Quell’incrocio non è più lo stesso nella “Città che non dorme mai” e che si trasforma, quasi ogni giorno, sotto gli occhi di chi vi abita o la visita in vacanza. E’ anche per questo, per rintracciare ciò che c’era e che non c’è più, che due italiani, un fotografo, Ciro Frank Schiappa, e un giornalista, Michele Primi, hanno deciso di raccogliere le tracce della musica rock a New York. Quel viaggio sentimentale è diventato un libro che si chiama New York Serenade, pubblicato da Skira Editore (160 pagine, 32 euro), per ora solo in inglese. Gli autori? Michele Primi, giornalista freelance e scrittore per televisione e radio, è collaboratore per Rolling Stone, GQ, Emergency, Peace Reporter and Riders e autore per Virgin Radio, Virgin Tv e Mtv Italy. E Ciro Frank Schiappa, fotografo professionista, è specializzato in ritratti e architettura. Le sue foto sono state pubblicate in numerosi articoli e riviste come Bystander, History of Street Photography, Here is New York, Work in progress. Il titolo del libro è ripreso da una canzone di Bruce Springsteen del 1973, in cui il musicista del New Jersey guardava The City (New York) con gli occhi incantati di un provinciale.
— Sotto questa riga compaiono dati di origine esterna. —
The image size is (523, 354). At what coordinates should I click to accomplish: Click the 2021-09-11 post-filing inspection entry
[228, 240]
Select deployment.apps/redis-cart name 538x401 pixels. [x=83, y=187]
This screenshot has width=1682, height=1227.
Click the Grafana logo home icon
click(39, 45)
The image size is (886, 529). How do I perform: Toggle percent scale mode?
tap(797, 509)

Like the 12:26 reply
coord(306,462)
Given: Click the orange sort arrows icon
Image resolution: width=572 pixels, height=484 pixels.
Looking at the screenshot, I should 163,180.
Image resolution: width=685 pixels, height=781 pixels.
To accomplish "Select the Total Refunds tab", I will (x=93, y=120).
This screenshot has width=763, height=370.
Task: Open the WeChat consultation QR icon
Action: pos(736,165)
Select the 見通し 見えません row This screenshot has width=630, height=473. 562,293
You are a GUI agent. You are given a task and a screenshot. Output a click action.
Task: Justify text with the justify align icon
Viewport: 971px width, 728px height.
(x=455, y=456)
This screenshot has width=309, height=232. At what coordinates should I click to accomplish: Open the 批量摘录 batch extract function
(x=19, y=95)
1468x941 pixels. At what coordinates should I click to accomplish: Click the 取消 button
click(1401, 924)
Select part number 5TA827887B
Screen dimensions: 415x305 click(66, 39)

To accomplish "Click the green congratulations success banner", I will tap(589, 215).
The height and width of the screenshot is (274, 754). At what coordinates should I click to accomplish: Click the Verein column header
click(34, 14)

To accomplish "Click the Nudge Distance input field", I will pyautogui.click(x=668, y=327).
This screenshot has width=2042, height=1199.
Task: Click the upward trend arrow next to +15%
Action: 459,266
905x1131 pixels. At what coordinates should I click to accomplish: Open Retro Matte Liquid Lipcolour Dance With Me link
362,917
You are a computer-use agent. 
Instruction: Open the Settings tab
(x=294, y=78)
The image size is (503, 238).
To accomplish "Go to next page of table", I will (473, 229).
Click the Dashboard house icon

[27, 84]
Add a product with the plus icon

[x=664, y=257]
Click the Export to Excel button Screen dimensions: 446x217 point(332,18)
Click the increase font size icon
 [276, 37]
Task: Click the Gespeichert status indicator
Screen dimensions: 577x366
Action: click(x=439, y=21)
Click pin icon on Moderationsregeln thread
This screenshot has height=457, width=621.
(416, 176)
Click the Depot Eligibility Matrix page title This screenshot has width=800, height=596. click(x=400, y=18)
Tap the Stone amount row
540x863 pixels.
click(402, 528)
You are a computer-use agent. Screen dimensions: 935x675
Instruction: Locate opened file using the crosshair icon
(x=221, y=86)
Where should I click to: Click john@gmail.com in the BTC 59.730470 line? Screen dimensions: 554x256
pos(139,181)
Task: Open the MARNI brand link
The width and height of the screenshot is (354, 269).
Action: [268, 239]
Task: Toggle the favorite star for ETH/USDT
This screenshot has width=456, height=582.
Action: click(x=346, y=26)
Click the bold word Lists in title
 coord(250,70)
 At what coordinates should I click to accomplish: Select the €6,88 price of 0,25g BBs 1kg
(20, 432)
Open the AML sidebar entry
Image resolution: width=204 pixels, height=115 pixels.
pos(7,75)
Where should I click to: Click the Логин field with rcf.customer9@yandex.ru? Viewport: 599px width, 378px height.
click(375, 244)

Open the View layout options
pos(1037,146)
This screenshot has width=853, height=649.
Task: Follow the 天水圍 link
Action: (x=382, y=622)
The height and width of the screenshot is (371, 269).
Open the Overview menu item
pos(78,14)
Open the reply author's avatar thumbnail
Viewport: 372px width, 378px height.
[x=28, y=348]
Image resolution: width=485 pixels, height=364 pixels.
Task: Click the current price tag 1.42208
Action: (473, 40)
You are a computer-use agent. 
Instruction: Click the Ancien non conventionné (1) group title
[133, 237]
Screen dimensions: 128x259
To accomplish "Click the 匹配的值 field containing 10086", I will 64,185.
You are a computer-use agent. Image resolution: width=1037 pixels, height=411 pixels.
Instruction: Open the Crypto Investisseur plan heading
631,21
In copertina c’è una foto del palazzo che compare su“Physical Graffiti”, l’album del 1975 dei Led Zeppelin.

Il libro New York Serenade è una passeggiata tematica nei luoghi della città legati alla storia del rock fatta attraverso 55 foro a colori e un puzzle di testi che accompagnano e completano le immagini: frammenti di canzoni, pensieri, ricordi degli stessi musicisti e storie sui luoghi che raccontano la boutique dove Jimi Hendrix passava i suoi pomeriggi; l’ex rifugio per poveri e immigrati nella Lower East Side trasformato in condominio negli anni Ottanta dove abitava Iggy Pop; la prima casa di Patti Smith e Robert Mapplethorpe, il magazzino su Norfolk Street che ospitava il Tonic Club; gli ex locali del New York’s Bottom Line oggi trasformati in un ufficio della New York University; l’intersezione tra la 53esima e la Third Avenue, conosciuta come “The Loop” a causa dell’alta concentrazione di prostituzione maschile, che ispirò il secondo singolo dei Ramones, che nella canzone “53rd &3rd” scritta da Dee Dee Ramone, raccontavano la storia di un gigolò che uccise un suo cliente con una lametta.

Ecco altri pezzi del puzzle sentimentale di New York Serenade.

«Il 2 luglio 1966 Linda Keith, la fidanzata di Keith Richards convince tutti i Rolling Stones ad andare a vedere uno sconosciuto chitarrista fantastico chiamato Jimi Hendrix che quella sera avrebbe suonato con The Blue Flames all’Ondine, il club sulla East 59th, proprio vicino al Queensboro Bridge»; «Il 16 ottobre 1971 John Lennon e Yoko Ono prendono in affitto da Joe Butler (degli Lovin’ Spoonful) il loro primo appartamento a New York, al 105 di Bank Street, nel Greenwich Village. Due ampie stanze e una scala a chiocciola di ferro che porta al piccolo giardino sovrastante»; «Nel 1974 Leonard Cohen scrive una song che parla dell’incontro nell’ascensore del Chelsea Hotel con una nota cantante, con cui fa sesso. La canzone si intitola “Chelsea Hotel #2”. Anni dopo Cohen confessa che si trattava di Janis Joplin»; «Il primo appartamento a New York di Debbie Harry dista un solo blocco dal CBGB, sulla Bowery Street di Lower Manhattan. Il piano terra dell’edificio è stato trasformato in un negozio illegale di liquori e nessun appartamento ha il riscaldamento. Debbie lo descrive allora un luogo scuro e cupo (“…a bowery hellhole!”) in cui avvengono spesso fenomeni di poltergeist!».